The long hot days of summer are the perfect time for kids to hone their knowledge of the wizard world, King Arthur’s court or the magical land of Narnia. And while many summer reading lists are sent home with the hope that students will bone up on fiction during the dog days, reading nonfiction can be just as beneficial -- and just as exciting -- as a great novel. And though some kids might balk at choosing to read a “science” book for summer fun, children’s author Vicki Cobb says that’s only because they haven’t been exposed to the right books.
In an effort to put more high-quality nonfiction into students’ hands, Cobb has created the iNK Think Tank, an organization of award-winning children’s authors who write Common Core-aligned nonfiction books for kids of all ages. (During the school year, iNK will even bring the authors to classrooms, via videoconference, to discuss their books directly with students.) For summer science reading, Cobb wants students to know about true stories that contain both captivating stories and science themes.
“There are many science books that are narratives and biographies that are fascinating,” Cobb said. “Tanya Stone’s Almost Astronauts tells the story of the first women who trained along with the men for the Mercury program, but never got to fly. And Deborah Heiligman’s Charles and Emma tells the love story between Charles Darwin and his wife Emma, who was deeply religious. Darwin dragged his feet in publishing Origin of the Species because he had to write it so that it wouldn’t offend his wife’s religious beliefs.”
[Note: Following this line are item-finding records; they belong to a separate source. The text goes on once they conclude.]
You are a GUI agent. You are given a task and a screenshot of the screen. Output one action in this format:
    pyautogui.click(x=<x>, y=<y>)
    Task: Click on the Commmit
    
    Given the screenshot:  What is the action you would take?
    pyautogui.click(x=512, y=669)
Cobb notes that great nonfiction writers employ the same literary devices as fiction writers, with a definitive advantage: every word is true. “There is no invented dialogue or sugar-coating by anthropomorphizing subject matter. But literary devices, including poetry, foreshadowing, irony, and metaphor, are all present.”
Yet iNK Think Tank’s efforts to increase children’s nonfiction diets are in sharp contrast to what kids are consuming: according to a 2010 study by the Kaiser Family Foundation, children spend about four minutes a day reading nonfiction, and Publisher’s Weekly reported that, last year, kids bought four times more fiction than nonfiction.